With the COVID-19 vaccine rollout happening across the country, many states have loosened restrictions for large gatherings. That means couples are finally getting the green light to say "I do!" with family and friends in attendance. But the virus hasn’t completely disappeared yet, and there are still concerns about keeping everyone in attendance safe and healthy. As the vaccine works its magic and people begin to gather many planners are still concerned about their health and safety.
“We are certainly still dealing with this in California now,” says Sarah Drake of Cole Drake Events. “It seems like the rest of the country is opening for gatherings, with more guidance and have specific protocols in place. Conversely in California, we have zero guidance.” Despite this, planners still need to earn a living—and that means doing what they do best. We asked some planners for their top tips on how they are navigating this post-pandemic dilemma.
Require Rapid Testing
The fact that someone could have this virus and not know is one of the things that makes it so nerve-wracking. This is why many planners are asking vendors and staff members, as well as clients and guests, to submit rapid COVID test results just before big events. Planners can even give their clients a list of rapid testing locations near the wedding venue. “We are also using guest lists for contact tracing purposes with our client’s permissions,” says Drake.
Implement Safety Protocols
Karla Casillas of Karla Casillas & Co. is keeping her staff—and anyone they are in contact with—safe through temperature checks and plenty of antibacterial use. They also have a 'no touching and handling of personal items' policy. Casillas goes over all of these safety protocols with her clients and gives them a copy they can place in guests’ welcome bags or on the couple’s wedding website.
Ask Everyone to Mask-Up
The World Health Organization (WHO) has recommended widespread mask use as a way to prevent coronavirus transmission. So it’s no surprise that Casillas and other planners are insisting on masks at all times, whether it’s during any in-person meetings or at events. The WHO website has all of the information about which kind of mask to wear, how to wear a mask properly, as well as tips on how to care for your mask.
Limit In-Person Meetings
Of course, planners want to give everyone they meet that special treatment, but right now it’s probably best to continue to use technology for most, if not all, communication. With that in mind, Casillas is holding initial consultations and planning meetings via Zoom only, which allows people to see her without the risk of exposure. “The walkthroughs and site visits are reserved for paying clients and we all must have been tested negative,” she explains.

• Data to examine:

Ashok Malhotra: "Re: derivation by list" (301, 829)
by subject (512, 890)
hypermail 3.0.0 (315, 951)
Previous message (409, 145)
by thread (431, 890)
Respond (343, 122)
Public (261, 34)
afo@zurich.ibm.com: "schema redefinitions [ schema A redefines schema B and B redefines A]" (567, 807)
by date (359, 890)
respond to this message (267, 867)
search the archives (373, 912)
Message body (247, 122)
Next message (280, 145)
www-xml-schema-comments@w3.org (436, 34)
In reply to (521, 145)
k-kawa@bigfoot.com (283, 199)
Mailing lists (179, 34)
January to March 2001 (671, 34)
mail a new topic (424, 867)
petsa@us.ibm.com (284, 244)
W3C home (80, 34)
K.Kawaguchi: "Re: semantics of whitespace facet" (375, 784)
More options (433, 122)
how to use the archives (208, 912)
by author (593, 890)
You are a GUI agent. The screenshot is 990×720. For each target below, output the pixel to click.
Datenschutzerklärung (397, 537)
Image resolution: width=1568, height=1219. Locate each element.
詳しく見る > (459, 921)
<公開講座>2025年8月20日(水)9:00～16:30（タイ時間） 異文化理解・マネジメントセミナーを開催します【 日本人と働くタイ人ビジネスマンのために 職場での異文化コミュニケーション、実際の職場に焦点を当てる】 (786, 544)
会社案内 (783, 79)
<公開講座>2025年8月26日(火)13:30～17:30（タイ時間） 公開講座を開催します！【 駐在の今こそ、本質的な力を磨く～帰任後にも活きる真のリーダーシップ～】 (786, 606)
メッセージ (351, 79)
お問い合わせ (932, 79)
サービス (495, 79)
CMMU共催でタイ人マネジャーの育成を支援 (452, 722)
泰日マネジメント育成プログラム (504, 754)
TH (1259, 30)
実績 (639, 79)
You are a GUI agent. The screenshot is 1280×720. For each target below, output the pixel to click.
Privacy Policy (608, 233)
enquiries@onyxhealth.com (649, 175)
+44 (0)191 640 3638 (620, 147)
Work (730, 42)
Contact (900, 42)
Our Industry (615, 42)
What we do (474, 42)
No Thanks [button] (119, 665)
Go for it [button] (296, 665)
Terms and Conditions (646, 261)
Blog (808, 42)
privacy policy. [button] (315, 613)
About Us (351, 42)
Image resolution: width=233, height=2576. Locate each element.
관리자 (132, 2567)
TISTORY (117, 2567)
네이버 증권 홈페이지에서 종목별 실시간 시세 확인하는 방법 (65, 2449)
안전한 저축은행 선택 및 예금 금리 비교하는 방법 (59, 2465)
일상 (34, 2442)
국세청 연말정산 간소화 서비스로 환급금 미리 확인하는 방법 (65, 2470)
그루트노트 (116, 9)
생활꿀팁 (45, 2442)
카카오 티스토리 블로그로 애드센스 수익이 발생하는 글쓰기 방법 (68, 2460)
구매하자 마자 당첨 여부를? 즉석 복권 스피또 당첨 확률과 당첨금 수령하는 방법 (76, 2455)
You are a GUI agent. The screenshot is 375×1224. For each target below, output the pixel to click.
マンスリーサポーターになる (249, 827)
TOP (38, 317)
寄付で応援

• What you need to do: Set down, word for word, the part of the wedding safety article from "With the COVID-19" to "health and safety.". The lines stand apart from the text and are unrelated to it.

• Response:
With the COVID-19 vaccine rollout happening across the country, many states have loosened restrictions for large gatherings. That means couples are finally getting the green light to say "I do!" with family and friends in attendance. But the virus hasn’t completely disappeared yet, and there are still concerns about keeping everyone in attendance safe and healthy. As the vaccine works its magic and people begin to gather many planners are still concerned about their health and safety.